Given data:
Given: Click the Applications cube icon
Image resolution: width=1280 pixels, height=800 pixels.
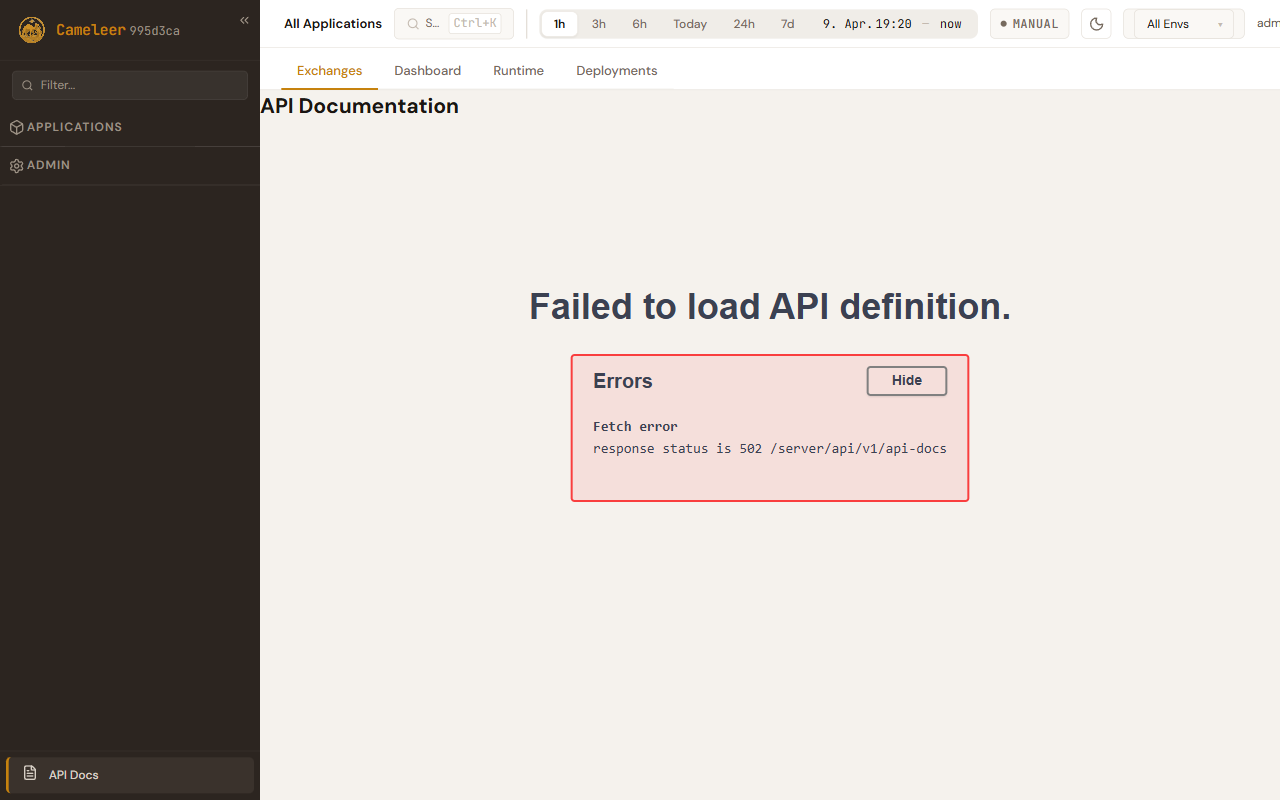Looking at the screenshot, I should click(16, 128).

==

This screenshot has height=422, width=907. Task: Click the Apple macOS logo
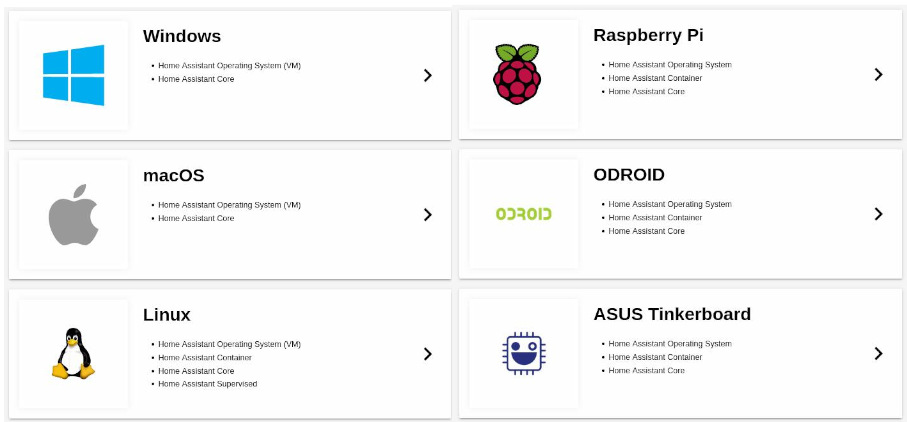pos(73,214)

* * *

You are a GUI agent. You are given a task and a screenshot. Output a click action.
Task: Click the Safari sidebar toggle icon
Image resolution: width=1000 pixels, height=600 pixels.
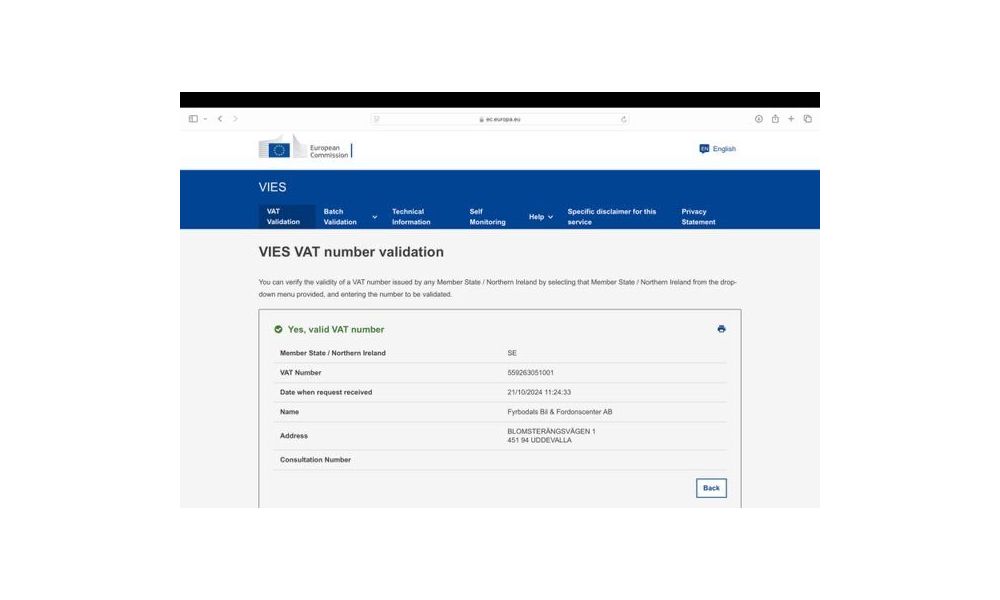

Problem: Where a line above holds the string "icon", copy that line.

Written solution:
Given: Click the Applications cube icon
Task: Click the Safari sidebar toggle icon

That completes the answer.